Problem to work on: Only the lines from the one with "Expand the Bibliothek dropdown menu" to the end of the data below should be given again, exactly as written.

Records supplied:
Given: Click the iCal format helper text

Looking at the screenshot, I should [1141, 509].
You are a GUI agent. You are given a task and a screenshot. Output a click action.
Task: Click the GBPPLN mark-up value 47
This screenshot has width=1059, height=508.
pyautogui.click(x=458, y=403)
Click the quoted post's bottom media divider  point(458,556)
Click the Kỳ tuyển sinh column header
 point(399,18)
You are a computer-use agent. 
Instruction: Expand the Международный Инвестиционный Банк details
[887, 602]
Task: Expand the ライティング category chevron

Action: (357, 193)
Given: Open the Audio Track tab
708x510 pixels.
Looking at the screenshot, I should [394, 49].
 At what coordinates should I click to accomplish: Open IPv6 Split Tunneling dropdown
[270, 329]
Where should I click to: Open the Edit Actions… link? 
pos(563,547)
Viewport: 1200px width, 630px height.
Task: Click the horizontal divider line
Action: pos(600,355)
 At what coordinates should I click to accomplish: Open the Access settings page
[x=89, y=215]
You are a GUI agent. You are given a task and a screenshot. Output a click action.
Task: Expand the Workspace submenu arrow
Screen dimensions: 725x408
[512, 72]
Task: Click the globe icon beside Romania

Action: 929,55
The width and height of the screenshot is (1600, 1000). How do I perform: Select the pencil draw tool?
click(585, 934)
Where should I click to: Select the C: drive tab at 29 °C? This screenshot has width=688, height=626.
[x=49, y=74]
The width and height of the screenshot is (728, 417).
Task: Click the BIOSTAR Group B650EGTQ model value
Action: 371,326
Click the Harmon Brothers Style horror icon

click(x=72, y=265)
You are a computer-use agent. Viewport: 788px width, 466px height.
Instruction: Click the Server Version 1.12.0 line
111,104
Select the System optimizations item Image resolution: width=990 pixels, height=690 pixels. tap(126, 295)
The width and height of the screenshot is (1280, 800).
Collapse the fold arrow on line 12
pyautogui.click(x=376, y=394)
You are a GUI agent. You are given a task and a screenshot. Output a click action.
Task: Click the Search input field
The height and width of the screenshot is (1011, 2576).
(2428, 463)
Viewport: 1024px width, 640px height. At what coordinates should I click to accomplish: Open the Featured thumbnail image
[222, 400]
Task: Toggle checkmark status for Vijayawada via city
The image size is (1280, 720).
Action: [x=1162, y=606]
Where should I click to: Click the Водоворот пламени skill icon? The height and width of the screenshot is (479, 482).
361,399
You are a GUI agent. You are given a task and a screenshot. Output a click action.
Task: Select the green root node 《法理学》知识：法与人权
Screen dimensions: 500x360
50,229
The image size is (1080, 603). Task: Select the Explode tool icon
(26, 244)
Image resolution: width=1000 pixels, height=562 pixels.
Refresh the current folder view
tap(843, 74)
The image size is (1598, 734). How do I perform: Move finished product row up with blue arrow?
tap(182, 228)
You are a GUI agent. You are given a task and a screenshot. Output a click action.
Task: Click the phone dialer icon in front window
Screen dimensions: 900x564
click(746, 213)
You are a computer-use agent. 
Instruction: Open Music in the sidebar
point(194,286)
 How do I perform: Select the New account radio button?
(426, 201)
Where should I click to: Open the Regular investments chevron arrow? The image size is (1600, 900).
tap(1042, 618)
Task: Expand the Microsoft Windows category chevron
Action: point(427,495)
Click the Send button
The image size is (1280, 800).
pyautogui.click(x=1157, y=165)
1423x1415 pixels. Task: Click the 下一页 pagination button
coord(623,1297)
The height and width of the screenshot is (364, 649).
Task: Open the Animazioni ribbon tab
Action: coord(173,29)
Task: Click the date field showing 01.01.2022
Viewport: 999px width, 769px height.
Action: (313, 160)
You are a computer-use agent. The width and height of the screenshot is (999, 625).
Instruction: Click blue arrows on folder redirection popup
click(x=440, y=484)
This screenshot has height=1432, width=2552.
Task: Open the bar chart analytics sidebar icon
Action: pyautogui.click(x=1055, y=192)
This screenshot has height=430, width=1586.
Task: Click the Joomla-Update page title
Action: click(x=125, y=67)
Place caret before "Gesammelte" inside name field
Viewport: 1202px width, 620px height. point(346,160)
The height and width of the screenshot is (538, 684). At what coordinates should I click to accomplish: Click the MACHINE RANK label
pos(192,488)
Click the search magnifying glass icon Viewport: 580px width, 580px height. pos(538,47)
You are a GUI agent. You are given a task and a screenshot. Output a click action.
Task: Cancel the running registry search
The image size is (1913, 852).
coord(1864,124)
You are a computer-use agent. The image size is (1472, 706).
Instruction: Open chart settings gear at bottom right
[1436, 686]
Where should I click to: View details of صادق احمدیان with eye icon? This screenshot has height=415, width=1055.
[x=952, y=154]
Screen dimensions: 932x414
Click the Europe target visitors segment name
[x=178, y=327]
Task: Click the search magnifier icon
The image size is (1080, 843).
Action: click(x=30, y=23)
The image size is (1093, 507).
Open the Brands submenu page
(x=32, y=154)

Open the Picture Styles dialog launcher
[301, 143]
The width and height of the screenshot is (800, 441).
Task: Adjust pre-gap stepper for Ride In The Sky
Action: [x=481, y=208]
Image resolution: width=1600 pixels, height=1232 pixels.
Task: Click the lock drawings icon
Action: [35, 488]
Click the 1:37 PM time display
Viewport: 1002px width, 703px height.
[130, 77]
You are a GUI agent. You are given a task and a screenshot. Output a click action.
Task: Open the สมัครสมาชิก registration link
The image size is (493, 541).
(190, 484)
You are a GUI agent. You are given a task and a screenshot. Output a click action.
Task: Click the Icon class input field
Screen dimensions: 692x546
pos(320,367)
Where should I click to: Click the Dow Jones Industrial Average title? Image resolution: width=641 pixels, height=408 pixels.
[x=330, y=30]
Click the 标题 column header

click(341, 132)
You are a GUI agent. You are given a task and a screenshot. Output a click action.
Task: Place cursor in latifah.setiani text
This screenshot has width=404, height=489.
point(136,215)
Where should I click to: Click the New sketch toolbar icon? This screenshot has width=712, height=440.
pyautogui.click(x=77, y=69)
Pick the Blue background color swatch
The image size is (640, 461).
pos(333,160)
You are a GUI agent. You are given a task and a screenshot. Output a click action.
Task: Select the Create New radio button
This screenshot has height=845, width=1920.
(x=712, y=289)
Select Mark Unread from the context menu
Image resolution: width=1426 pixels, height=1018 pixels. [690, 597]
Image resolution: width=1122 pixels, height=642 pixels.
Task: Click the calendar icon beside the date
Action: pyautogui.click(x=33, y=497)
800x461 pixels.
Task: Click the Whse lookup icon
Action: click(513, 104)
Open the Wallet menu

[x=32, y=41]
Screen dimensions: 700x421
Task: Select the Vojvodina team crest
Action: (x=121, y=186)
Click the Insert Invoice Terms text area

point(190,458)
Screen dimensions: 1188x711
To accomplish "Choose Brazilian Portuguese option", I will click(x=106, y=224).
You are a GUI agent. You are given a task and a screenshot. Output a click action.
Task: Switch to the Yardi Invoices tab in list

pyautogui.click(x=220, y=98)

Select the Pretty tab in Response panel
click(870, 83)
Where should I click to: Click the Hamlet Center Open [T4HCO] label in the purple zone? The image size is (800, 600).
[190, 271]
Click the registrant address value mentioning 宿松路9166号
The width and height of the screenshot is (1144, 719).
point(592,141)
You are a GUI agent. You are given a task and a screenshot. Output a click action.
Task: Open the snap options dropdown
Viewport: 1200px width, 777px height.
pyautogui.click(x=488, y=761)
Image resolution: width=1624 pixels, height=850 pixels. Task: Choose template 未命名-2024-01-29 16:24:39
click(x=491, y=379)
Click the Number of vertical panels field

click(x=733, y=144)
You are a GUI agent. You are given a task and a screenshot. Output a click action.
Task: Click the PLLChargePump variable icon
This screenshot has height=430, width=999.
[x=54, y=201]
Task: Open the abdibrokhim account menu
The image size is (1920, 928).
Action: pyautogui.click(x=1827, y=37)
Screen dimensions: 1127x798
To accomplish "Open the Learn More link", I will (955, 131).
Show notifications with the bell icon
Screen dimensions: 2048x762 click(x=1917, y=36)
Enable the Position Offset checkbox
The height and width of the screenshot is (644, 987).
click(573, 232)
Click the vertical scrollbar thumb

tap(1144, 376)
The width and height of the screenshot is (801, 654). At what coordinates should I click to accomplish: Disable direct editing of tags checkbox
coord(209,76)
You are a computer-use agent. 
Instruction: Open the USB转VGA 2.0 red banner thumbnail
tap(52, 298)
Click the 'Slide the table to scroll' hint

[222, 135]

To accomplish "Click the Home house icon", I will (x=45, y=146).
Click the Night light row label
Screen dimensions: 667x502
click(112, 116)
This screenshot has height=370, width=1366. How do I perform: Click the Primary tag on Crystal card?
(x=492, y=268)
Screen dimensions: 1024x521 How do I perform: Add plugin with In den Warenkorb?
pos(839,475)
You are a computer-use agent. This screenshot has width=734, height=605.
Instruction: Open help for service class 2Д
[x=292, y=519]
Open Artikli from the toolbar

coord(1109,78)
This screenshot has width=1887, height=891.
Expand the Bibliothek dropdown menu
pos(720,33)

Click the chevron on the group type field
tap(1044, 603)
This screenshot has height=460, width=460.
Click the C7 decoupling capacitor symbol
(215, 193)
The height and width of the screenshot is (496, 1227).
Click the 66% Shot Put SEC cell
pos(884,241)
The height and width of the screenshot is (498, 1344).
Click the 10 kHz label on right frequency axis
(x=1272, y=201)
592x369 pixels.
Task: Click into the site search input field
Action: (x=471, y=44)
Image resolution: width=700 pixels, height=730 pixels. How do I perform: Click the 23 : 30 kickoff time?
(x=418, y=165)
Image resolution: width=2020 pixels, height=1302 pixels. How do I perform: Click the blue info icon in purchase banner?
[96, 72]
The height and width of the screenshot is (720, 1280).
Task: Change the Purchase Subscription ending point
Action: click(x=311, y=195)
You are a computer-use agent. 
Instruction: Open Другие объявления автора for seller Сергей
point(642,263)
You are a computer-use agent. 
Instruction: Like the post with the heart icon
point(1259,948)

Response:
Expand the Bibliothek dropdown menu
pos(720,33)

Click the chevron on the group type field
tap(1044, 603)
This screenshot has height=460, width=460.
Click the C7 decoupling capacitor symbol
(215, 193)
The height and width of the screenshot is (496, 1227).
Click the 66% Shot Put SEC cell
pos(884,241)
The height and width of the screenshot is (498, 1344).
Click the 10 kHz label on right frequency axis
(x=1272, y=201)
592x369 pixels.
Task: Click into the site search input field
Action: (x=471, y=44)
Image resolution: width=700 pixels, height=730 pixels. How do I perform: Click the 23 : 30 kickoff time?
(x=418, y=165)
Image resolution: width=2020 pixels, height=1302 pixels. How do I perform: Click the blue info icon in purchase banner?
[96, 72]
The height and width of the screenshot is (720, 1280).
Task: Change the Purchase Subscription ending point
Action: click(x=311, y=195)
You are a computer-use agent. 
Instruction: Open Другие объявления автора for seller Сергей
point(642,263)
You are a computer-use agent. 
Instruction: Like the post with the heart icon
point(1259,948)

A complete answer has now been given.